Goal
Rewrite the data below so that "refresh icon" becomes "reload icon" wherever it occurs, and leave everything else untouched.

++++ Input data ++++

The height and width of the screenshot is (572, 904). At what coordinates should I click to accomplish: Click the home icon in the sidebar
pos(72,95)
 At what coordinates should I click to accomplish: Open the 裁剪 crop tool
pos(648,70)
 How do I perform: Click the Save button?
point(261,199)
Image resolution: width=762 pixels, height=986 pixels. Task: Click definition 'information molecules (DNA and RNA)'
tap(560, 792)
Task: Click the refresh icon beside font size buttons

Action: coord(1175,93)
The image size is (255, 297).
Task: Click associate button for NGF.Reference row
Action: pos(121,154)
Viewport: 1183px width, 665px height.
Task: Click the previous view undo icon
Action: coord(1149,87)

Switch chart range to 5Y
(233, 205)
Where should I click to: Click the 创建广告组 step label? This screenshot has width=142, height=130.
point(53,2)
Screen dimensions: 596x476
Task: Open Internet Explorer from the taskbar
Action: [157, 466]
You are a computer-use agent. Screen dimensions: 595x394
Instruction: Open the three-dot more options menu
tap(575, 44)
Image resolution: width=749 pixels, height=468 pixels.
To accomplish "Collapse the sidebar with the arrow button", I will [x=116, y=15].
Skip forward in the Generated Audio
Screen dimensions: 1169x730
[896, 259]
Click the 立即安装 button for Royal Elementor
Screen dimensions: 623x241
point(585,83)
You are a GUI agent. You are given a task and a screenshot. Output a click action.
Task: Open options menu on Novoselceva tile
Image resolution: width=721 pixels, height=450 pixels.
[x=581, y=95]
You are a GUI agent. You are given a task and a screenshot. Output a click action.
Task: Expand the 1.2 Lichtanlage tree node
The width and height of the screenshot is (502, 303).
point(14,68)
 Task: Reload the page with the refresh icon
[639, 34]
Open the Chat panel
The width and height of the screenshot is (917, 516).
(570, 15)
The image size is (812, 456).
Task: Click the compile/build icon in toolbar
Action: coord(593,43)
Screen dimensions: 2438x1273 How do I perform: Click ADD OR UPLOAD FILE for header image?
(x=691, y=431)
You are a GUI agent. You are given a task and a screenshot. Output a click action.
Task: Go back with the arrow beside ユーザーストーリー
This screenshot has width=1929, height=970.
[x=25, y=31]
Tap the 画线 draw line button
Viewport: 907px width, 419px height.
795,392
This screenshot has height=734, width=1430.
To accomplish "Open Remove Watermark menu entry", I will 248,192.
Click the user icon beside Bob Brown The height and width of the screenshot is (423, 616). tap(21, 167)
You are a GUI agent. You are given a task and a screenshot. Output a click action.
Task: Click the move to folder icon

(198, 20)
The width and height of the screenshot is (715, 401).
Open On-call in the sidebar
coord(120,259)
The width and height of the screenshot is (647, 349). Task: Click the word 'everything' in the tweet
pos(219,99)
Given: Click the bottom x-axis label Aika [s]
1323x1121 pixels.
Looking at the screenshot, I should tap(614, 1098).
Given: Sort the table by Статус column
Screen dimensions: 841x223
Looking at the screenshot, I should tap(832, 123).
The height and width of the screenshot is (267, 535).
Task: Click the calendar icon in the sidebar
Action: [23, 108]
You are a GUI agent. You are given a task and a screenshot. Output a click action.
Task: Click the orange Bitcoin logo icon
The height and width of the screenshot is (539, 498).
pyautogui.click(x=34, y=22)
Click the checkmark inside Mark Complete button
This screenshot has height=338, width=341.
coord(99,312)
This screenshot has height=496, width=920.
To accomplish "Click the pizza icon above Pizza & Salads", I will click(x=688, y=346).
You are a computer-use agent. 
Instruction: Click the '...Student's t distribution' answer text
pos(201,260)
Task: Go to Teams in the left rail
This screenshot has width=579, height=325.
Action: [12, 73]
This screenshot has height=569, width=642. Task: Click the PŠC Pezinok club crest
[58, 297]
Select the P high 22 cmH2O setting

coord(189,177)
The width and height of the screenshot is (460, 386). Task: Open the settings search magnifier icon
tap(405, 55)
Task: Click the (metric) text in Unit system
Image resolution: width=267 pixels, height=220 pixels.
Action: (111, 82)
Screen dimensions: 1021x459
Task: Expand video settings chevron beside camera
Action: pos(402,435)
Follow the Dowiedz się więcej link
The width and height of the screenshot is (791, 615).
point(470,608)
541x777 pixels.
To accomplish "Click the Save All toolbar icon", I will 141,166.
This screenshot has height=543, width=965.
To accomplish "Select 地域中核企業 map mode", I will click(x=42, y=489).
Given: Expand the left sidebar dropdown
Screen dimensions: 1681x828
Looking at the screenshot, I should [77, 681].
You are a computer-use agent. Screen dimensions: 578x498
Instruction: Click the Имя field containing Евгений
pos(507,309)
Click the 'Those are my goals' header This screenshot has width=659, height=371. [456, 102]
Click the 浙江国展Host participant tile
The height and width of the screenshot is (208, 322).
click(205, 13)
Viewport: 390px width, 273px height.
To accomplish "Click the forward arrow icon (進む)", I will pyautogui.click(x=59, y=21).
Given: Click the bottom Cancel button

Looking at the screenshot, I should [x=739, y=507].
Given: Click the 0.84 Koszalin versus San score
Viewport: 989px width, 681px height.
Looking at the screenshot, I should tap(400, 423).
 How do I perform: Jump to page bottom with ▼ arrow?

++++

Answer to the task
The height and width of the screenshot is (572, 904). At what coordinates should I click to accomplish: Click the home icon in the sidebar
pos(72,95)
 At what coordinates should I click to accomplish: Open the 裁剪 crop tool
pos(648,70)
 How do I perform: Click the Save button?
point(261,199)
Image resolution: width=762 pixels, height=986 pixels. Task: Click definition 'information molecules (DNA and RNA)'
tap(560, 792)
Task: Click the reload icon beside font size buttons

Action: coord(1175,93)
The image size is (255, 297).
Task: Click associate button for NGF.Reference row
Action: pos(121,154)
Viewport: 1183px width, 665px height.
Task: Click the previous view undo icon
Action: coord(1149,87)

Switch chart range to 5Y
(233, 205)
Where should I click to: Click the 创建广告组 step label? This screenshot has width=142, height=130.
point(53,2)
Screen dimensions: 596x476
Task: Open Internet Explorer from the taskbar
Action: [157, 466]
You are a computer-use agent. Screen dimensions: 595x394
Instruction: Open the three-dot more options menu
tap(575, 44)
Image resolution: width=749 pixels, height=468 pixels.
To accomplish "Collapse the sidebar with the arrow button", I will [x=116, y=15].
Skip forward in the Generated Audio
Screen dimensions: 1169x730
[896, 259]
Click the 立即安装 button for Royal Elementor
Screen dimensions: 623x241
point(585,83)
You are a GUI agent. You are given a task and a screenshot. Output a click action.
Task: Open options menu on Novoselceva tile
Image resolution: width=721 pixels, height=450 pixels.
[x=581, y=95]
You are a GUI agent. You are given a task and a screenshot. Output a click action.
Task: Expand the 1.2 Lichtanlage tree node
The width and height of the screenshot is (502, 303).
point(14,68)
 Task: Reload the page with the reload icon
[639, 34]
Open the Chat panel
The width and height of the screenshot is (917, 516).
(570, 15)
The image size is (812, 456).
Task: Click the compile/build icon in toolbar
Action: coord(593,43)
Screen dimensions: 2438x1273 How do I perform: Click ADD OR UPLOAD FILE for header image?
(x=691, y=431)
You are a GUI agent. You are given a task and a screenshot. Output a click action.
Task: Go back with the arrow beside ユーザーストーリー
This screenshot has width=1929, height=970.
[x=25, y=31]
Tap the 画线 draw line button
Viewport: 907px width, 419px height.
795,392
This screenshot has height=734, width=1430.
To accomplish "Open Remove Watermark menu entry", I will 248,192.
Click the user icon beside Bob Brown The height and width of the screenshot is (423, 616). tap(21, 167)
You are a GUI agent. You are given a task and a screenshot. Output a click action.
Task: Click the move to folder icon

(198, 20)
The width and height of the screenshot is (715, 401).
Open On-call in the sidebar
coord(120,259)
The width and height of the screenshot is (647, 349). Task: Click the word 'everything' in the tweet
pos(219,99)
Given: Click the bottom x-axis label Aika [s]
1323x1121 pixels.
Looking at the screenshot, I should tap(614, 1098).
Given: Sort the table by Статус column
Screen dimensions: 841x223
Looking at the screenshot, I should tap(832, 123).
The height and width of the screenshot is (267, 535).
Task: Click the calendar icon in the sidebar
Action: [23, 108]
You are a GUI agent. You are given a task and a screenshot. Output a click action.
Task: Click the orange Bitcoin logo icon
The height and width of the screenshot is (539, 498).
pyautogui.click(x=34, y=22)
Click the checkmark inside Mark Complete button
This screenshot has height=338, width=341.
coord(99,312)
This screenshot has height=496, width=920.
To accomplish "Click the pizza icon above Pizza & Salads", I will click(x=688, y=346).
You are a computer-use agent. 
Instruction: Click the '...Student's t distribution' answer text
pos(201,260)
Task: Go to Teams in the left rail
This screenshot has width=579, height=325.
Action: [12, 73]
This screenshot has height=569, width=642. Task: Click the PŠC Pezinok club crest
[58, 297]
Select the P high 22 cmH2O setting

coord(189,177)
The width and height of the screenshot is (460, 386). Task: Open the settings search magnifier icon
tap(405, 55)
Task: Click the (metric) text in Unit system
Image resolution: width=267 pixels, height=220 pixels.
Action: (111, 82)
Screen dimensions: 1021x459
Task: Expand video settings chevron beside camera
Action: pos(402,435)
Follow the Dowiedz się więcej link
The width and height of the screenshot is (791, 615).
point(470,608)
541x777 pixels.
To accomplish "Click the Save All toolbar icon", I will 141,166.
This screenshot has height=543, width=965.
To accomplish "Select 地域中核企業 map mode", I will click(x=42, y=489).
Given: Expand the left sidebar dropdown
Screen dimensions: 1681x828
Looking at the screenshot, I should [77, 681].
You are a computer-use agent. Screen dimensions: 578x498
Instruction: Click the Имя field containing Евгений
pos(507,309)
Click the 'Those are my goals' header This screenshot has width=659, height=371. [456, 102]
Click the 浙江国展Host participant tile
The height and width of the screenshot is (208, 322).
click(205, 13)
Viewport: 390px width, 273px height.
To accomplish "Click the forward arrow icon (進む)", I will pyautogui.click(x=59, y=21).
Given: Click the bottom Cancel button

Looking at the screenshot, I should [x=739, y=507].
Given: Click the 0.84 Koszalin versus San score
Viewport: 989px width, 681px height.
Looking at the screenshot, I should tap(400, 423).
 How do I perform: Jump to page bottom with ▼ arrow?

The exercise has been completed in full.